Jim Parsons lends his voice to a most curious animated feature about an alien forced to team up with a human child on a road-trip.
Oh (Jim Parsons) is a well meaning Boov who has an unfortunate habit of making hilarious mistakes. Captain Smek (Steve Martin), the leader of the Boov, has an equally ingrained habit of stealing planets as he leads the Boov in their flight from the vengeful Gorg. Smek’s latest conquest is Earth. Thus Oh is kicking it back in a human apartment. When he sends an email to his best friend Kyle (Matt Jones), a traffic cop whose inability to leave his post subjects him to Oh’s chatter, he accidentally cc’s the entire universe. Including the planet-destroying Gorg… Oh runs away from punishment and encounters Tip (Rihanna), who hates the Boov for kidnapping her mother Lucy (Jennifer Lopez) and interning her in Australia with all the other humans. Can Oh and Tip work together to rescue Lucy and un-invite the Gorg?
Yes, the fate of the world rests on cracking Oh’s password and unsending an email. Because, you see, Oh is not like the other Boov; who all follow Captain Smek’s instruction that the password for all accounts should be ‘password’ – to avoid just such screw-ups. Oh is an individualist, because the most important thing, above all, is to just be yourselfzzzzz… Apparently this is the only moral any animated film is capable of containing in this century. Which wouldn’t matter that much except that director Tim Johnson (Antz) and Get Smart screenwriting team Matt Ember & Tom J Astle add almost nothing for adults in adapting Adam Rex’s children’s book The True Meaning of Smekday. And, given that Johnson successfully transposed Woody Allen’s shtick into animated form back in 1998, and that Get Smart had its moments, that’s quite surprising.

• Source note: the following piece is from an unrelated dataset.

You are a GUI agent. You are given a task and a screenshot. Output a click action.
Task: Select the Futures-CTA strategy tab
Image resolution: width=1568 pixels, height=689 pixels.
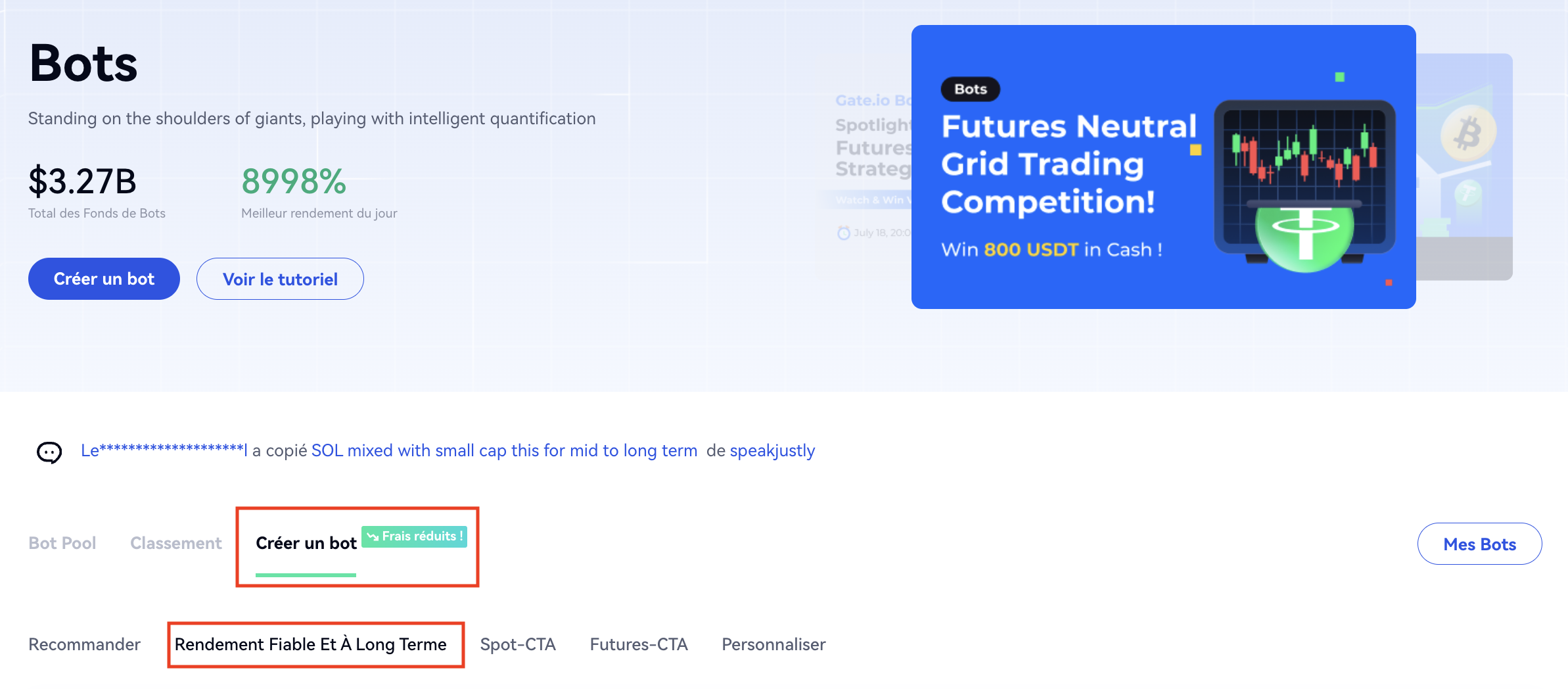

Not nearly as surprising though as the relevance of another work of late 90s CGI: Jar Jar Binks. Can you imagine sitting thru a film where nearly everyone talked like Jar Jar? Well, minus the faux accent, Home, courtesy of the jumbled-up English the Boov employ, is pretty much that film. And it grates… Rihanna shamelessly using the movie as a giant music video for song after song is less annoying because it’s explicable. Who thought garbling grammar would be inherently funny? As far as comedy goes Martin has some fun with his vainglorious role (“I admire your cowardice”), particularly one routine with Parsons (“But you might!”), but Parsons curiously stays firmly entrenched in his anti-social Sheldon Cooper rut rather than trying to stretch himself outside his TV show; similar decisions during 24’s run effectively destroyed Kiefer Sutherland’s acting range.
Home is a film for very young children, as its animated slapstick and Rihanna-heavy soundtrack might prove mildly diverting; but for parents it’s likely to be quite a slog.